Greenspan says U.S. house prices still fragile
Former Federal Reserve Chairman Alan Greenspan said on Wednesday U.S. house prices appeared to have bottomed out but were still fragile and that the country would not be out of crisis until prices stabilized.
The collapse in the residential property market contributed to a deep recession and triggered a world financial crisis. While the economy is recovering, worries linger about continued weakness in the housing and labor markets.
We will not be out of this crisis until home prices truly stabilize in the United States. They appear to have stabilized but they are very fragile, Greenspan, who headed the Fed from 1987 to 2006 said in a television interview.
Eventually housing will come back, it can't get any lower, said Greenspan in a conversation with Mexico's former Central Bank Governor Guillermo Ortiz.
Ortiz, who left his position after President Felipe Calderon declined to nominate him for another term last December, debuted a new television program on Wednesday where he will sit down with international economic heavyweights like the President of the European Central Bank Jean-Claude Trichet and Brazil's central banker Henrique Meirelles.
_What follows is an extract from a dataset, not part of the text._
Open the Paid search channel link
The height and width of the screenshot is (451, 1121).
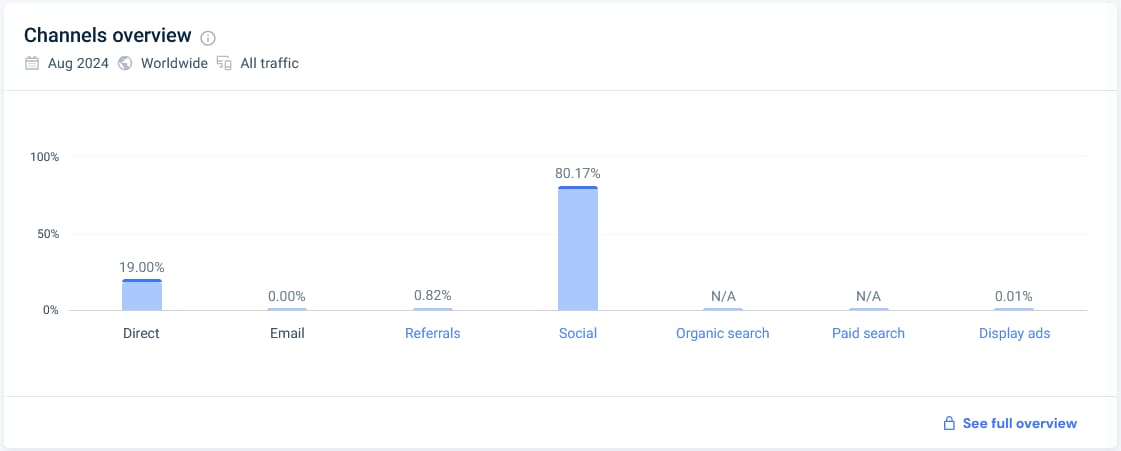pyautogui.click(x=868, y=333)
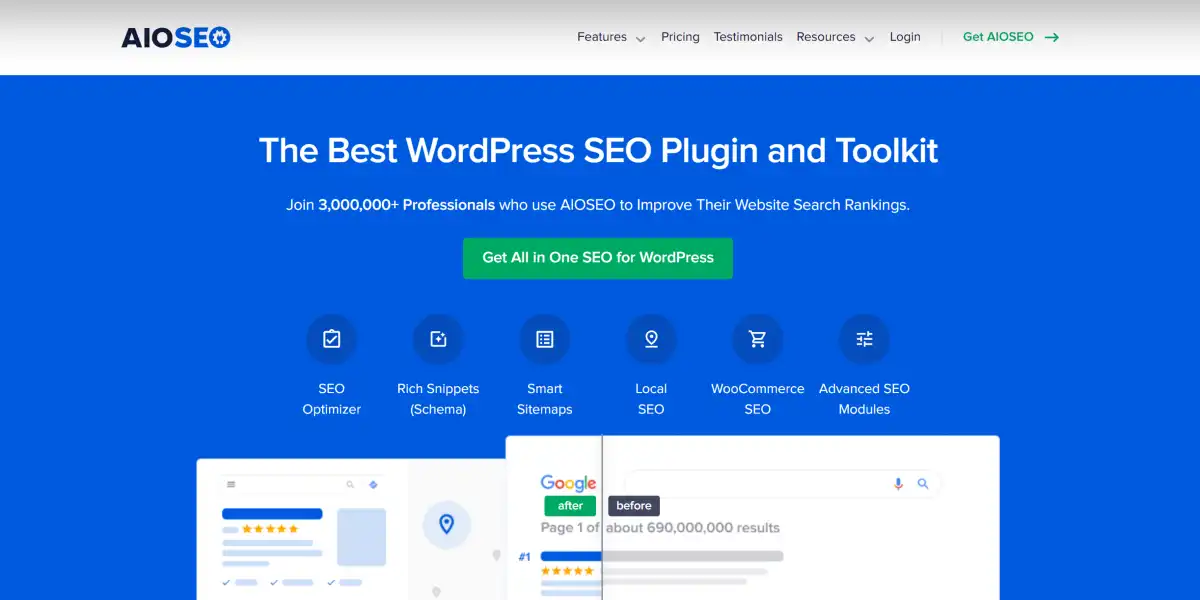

Greenspan, the program's first invited guest, chatted with Ortiz like an old friend and said he was definitely optimistic about the U.S. economy in the short-run but was very worried about long-term fiscal problems.
We have to raise taxes and lower benefits ... and there is extreme reluctance in this country to do either.
On Wednesday, data showed sales of newly built U.S. homes fell for a fourth month to a record low in February, but a rise in new orders for durable goods offered assurance the economic recovery was on course.